Because of the progressive nature of type 2 diabetes, many patients will require multiple therapeutic strategies to maintain glycemic targets (26). Although control can be accomplished with intensive insulin regimens, these can result in a higher risk for hypoglycemia and weight gain, which is burdensome for patients (2729). Adding a GLP-1 receptor agonist is a potential solution to this challenge because it complements the activity of insulin and may lower the daily insulin dose required to maintain glycemic control.

The case presented here supplements the scarce available data on the utility of GLP-1 receptor agonist therapy in combination with an intensive insulin regimen.

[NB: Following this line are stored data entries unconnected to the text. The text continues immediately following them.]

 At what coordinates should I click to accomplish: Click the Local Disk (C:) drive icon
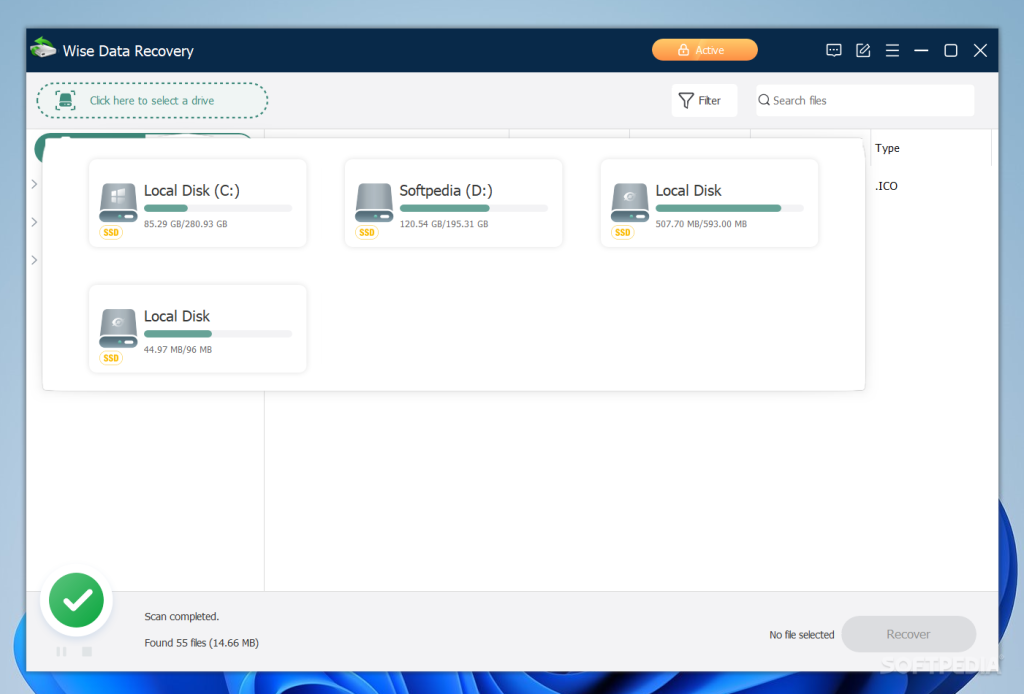[x=118, y=201]
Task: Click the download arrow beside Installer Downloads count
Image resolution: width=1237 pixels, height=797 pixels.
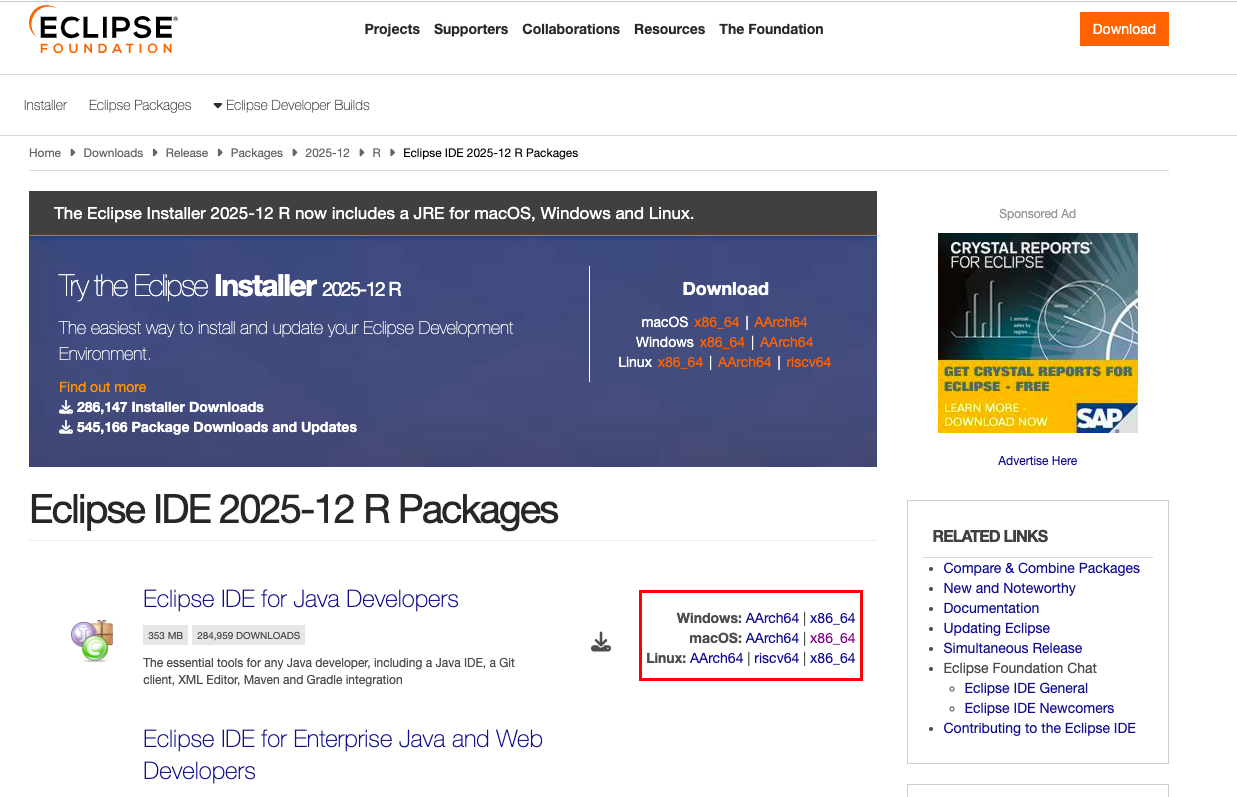Action: (64, 407)
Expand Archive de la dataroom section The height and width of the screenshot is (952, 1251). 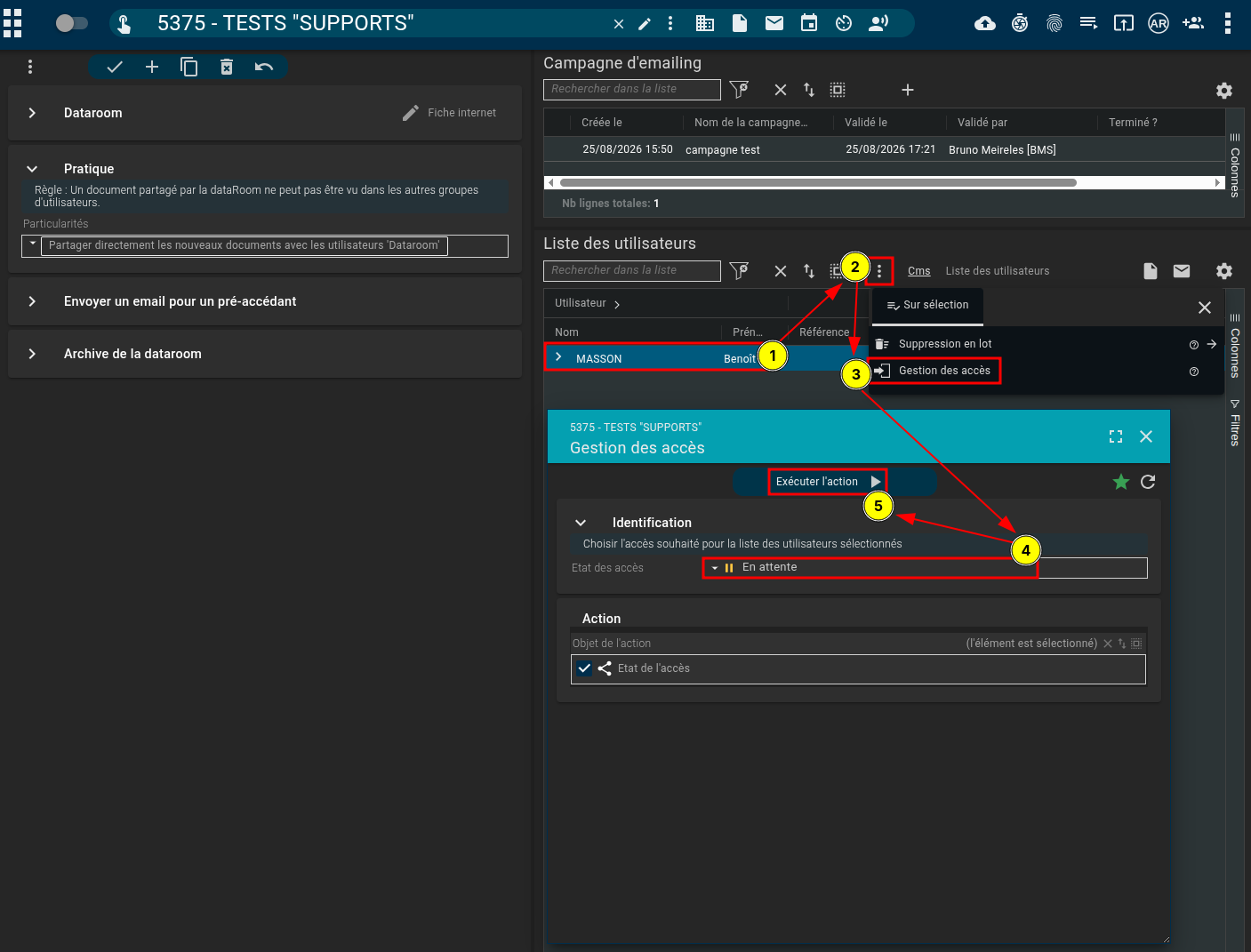click(x=32, y=354)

The use of these agents with rapid-acting insulin is uncommon, possibly because they both target postprandial blood glucose or because the combination does not have FDA approval. However, limited published studies demonstrate that this can be an effective strategy for patients requiring very high doses of insulin. Indeed, many practitioners are using this combination off-label and anticipate that the FDA will approve this use in the future. The use of GLP-1 receptor agonists in patients on basal insulin alone is safe and has been approved by the FDA.

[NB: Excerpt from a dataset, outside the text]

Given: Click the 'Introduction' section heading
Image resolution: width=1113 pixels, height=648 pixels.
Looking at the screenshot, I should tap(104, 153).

The potential benefits of adding GLP-1 receptor agonist therapy to insulin include weight loss, improved glycemic control, and enhanced safety compared to combination sulfonylurea and insulin therapy. The potential disadvantages are gastrointestinal side effects and the risk of hypoglycemia if the doses of concurrent hypoglycemic medications are not titrated down as patients’ glucose levels improve on GLP-1 receptor agonist therapy. Also, the concerning documented reports of pancreatitis and thyroid C-cell tumor formation should be kept in mind.

For motivated patients who maintain good communication with their clinician, this regimen can vastly improve quality of life and assist in attaining previously unattainable glycemic goals. All parties must respect that this combination falls outside of published guidelines and is not FDA-approved and, therefore, must be used with caution. Until there is more evidence in support of this strategy, the combination of a GLP-1 receptor agonist and prandial insulin should be undertaken only under the supervision of a diabetes specialist.

No potential conflicts of interest relevant to this article were reported.